In the first two trials, Chem-seq signals occurred at genomic sites occupied by the drugs' corresponding target proteins and were concordant with ChIP-seq results. However, bio-AT7519 produced weaker Chem-seq signals compared to those observed for bio-JQ1. There was also a substantial number of loci that were not co-occupied by bio-AT7519 and its target CDK9 which might be attributed to the weaker signal obtained for bio-AT7519 or because AT7519 can bind and inhibit other cyclin-dependent kinase like cdks 1, 2, 4, 5. In a third experiment, Chem-seq was efficient in mapping genomic binding sites of the DNA intercalating agent psoralen and showed that bio-psoralen preferentially binds to the transcription start site of active genes.

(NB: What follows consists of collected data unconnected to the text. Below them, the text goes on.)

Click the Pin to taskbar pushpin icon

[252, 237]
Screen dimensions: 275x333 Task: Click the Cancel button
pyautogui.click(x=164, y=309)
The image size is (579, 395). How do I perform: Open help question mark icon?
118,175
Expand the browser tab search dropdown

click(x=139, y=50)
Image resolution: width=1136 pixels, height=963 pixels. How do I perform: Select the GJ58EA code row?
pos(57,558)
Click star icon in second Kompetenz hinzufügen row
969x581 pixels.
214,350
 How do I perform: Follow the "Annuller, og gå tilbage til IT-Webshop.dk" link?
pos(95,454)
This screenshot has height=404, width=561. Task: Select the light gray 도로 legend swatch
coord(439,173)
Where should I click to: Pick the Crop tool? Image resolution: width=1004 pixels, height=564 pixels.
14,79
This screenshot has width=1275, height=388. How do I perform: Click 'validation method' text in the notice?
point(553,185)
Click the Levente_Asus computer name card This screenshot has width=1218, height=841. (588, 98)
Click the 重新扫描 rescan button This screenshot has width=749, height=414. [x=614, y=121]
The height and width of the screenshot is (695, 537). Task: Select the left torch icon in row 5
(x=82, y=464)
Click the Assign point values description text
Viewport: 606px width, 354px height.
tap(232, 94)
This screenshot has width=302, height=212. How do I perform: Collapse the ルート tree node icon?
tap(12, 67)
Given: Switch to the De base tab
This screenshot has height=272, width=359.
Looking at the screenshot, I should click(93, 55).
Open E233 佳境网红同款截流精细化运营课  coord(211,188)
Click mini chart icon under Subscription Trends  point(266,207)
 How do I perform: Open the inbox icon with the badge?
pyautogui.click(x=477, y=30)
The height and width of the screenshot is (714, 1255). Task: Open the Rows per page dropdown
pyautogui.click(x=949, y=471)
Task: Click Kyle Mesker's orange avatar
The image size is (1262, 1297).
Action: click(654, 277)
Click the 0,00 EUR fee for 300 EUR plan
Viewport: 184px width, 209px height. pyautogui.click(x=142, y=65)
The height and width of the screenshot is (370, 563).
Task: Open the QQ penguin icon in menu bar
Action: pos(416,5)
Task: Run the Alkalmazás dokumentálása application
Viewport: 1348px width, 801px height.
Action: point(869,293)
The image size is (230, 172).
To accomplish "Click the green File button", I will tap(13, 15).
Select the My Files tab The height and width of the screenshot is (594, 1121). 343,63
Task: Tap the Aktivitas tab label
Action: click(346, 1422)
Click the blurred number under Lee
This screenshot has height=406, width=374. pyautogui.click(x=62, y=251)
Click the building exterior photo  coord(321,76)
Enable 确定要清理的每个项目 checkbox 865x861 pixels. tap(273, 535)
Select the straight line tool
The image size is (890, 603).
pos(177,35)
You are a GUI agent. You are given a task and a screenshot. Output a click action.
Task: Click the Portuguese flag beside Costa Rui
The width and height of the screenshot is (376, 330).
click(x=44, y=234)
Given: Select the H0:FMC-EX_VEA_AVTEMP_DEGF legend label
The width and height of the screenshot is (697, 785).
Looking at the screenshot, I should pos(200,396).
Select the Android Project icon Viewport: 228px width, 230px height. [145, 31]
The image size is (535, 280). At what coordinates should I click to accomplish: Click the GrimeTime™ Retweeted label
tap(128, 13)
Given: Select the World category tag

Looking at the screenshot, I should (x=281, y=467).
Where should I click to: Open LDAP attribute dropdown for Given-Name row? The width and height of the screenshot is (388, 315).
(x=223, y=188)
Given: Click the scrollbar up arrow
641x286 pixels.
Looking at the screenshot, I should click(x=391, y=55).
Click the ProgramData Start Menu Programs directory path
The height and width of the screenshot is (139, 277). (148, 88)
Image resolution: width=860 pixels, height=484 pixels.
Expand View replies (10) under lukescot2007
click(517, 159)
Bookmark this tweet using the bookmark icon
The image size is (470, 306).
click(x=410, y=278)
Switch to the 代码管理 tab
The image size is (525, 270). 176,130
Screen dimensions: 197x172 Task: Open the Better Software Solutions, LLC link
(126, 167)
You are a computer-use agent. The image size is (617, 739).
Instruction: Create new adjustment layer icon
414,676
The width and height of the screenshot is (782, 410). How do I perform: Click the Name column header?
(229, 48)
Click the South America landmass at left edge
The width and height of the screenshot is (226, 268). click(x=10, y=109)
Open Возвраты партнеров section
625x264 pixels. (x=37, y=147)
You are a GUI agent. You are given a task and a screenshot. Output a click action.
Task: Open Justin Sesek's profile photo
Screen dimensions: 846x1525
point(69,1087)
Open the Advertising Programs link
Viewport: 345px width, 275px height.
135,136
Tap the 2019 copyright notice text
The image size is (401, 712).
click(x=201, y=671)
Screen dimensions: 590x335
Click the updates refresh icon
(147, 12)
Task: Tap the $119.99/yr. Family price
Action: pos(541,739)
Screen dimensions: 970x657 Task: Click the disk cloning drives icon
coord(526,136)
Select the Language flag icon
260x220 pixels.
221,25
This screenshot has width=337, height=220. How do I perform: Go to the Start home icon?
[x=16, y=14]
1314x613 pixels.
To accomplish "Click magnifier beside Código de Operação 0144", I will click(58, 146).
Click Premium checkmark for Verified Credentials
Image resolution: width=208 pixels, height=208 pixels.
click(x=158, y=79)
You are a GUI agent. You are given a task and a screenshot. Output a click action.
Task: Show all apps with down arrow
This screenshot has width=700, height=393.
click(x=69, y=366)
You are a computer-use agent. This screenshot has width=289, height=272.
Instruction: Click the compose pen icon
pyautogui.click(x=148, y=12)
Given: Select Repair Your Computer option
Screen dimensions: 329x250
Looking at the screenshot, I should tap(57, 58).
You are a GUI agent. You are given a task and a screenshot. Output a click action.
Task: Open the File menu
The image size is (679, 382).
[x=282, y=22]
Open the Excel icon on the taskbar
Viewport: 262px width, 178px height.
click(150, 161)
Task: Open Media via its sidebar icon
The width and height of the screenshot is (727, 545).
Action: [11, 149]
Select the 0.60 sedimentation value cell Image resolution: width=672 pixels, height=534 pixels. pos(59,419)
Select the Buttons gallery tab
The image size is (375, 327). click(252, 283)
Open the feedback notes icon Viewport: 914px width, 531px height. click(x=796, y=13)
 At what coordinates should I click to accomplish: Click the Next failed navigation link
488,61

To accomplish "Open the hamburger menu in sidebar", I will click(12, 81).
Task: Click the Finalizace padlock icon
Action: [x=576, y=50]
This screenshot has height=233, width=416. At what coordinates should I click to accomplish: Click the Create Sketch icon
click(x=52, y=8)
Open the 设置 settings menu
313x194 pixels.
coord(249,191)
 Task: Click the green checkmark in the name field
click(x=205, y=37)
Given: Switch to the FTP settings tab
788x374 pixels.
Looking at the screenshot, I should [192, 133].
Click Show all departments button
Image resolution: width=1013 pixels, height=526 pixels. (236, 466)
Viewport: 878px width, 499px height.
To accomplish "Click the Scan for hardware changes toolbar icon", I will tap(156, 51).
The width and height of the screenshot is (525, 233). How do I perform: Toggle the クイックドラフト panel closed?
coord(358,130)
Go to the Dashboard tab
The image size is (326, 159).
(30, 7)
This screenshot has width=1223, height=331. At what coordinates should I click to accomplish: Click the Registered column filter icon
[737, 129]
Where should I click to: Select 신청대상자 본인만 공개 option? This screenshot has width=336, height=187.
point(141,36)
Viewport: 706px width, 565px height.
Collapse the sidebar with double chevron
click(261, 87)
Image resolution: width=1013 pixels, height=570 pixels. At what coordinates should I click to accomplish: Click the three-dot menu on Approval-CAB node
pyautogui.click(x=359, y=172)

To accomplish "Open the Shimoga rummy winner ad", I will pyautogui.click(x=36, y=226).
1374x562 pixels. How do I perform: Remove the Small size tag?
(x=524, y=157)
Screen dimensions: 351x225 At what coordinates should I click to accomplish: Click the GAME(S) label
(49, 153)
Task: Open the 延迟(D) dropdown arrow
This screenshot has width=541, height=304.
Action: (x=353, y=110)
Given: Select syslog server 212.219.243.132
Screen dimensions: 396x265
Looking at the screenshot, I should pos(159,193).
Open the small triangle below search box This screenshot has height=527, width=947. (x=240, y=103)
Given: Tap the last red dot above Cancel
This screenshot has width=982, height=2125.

==Advantages and Limitations==

Advantages

Chem-seq is the first method that provides researchers with a way of determining the location of small molecules throughout the genome. It can be used in conjunction with ChIP-seq to cross reference the location of certain drugs with DNA binding proteins, like transcription factors, to discover novel interactions and aid in characterizing the molecular mechanisms through which small molecules affect the genome.

Because it uses next generation sequencing to determine small molecule binding sites, Chem-seq has a very high sensitivity and is compatible with other next generation sequencing based methods.

Previously, another similar technique known as chromatin affinity-precipitation (ChAP) assay was used to map the sites of interaction of metabolic compounds in the yeast genome, but Chem-seq is the first method to assess the genome-wide localization of small molecules in mammalian cells.

Limitations

For Chem-seq to be feasible, the small molecule under study must be amenable to biotinylation without disruption of its natural binding properties. This is simply not possible with certain small molecules and even when it is, the process can require expertise in organic chemistry. Once synthesized, the binding properties of the biotinylated compound must be tested. To date, this has been accomplished by comparing the binding kinetics of the biotinylated and unmodified compounds, a process that requires prior knowledge of the proteins that the compound binds.

The locations of Bio-JQ1 throughout the genome, as determined using Chem-seq, are almost identical to the ChIP-seq derived locations of the JQ1’s known target protein, BRD4. Although this may be viewed as a testament to the accuracy of the method it also highlights redundancies between the two techniques, especially when target proteins are previously known.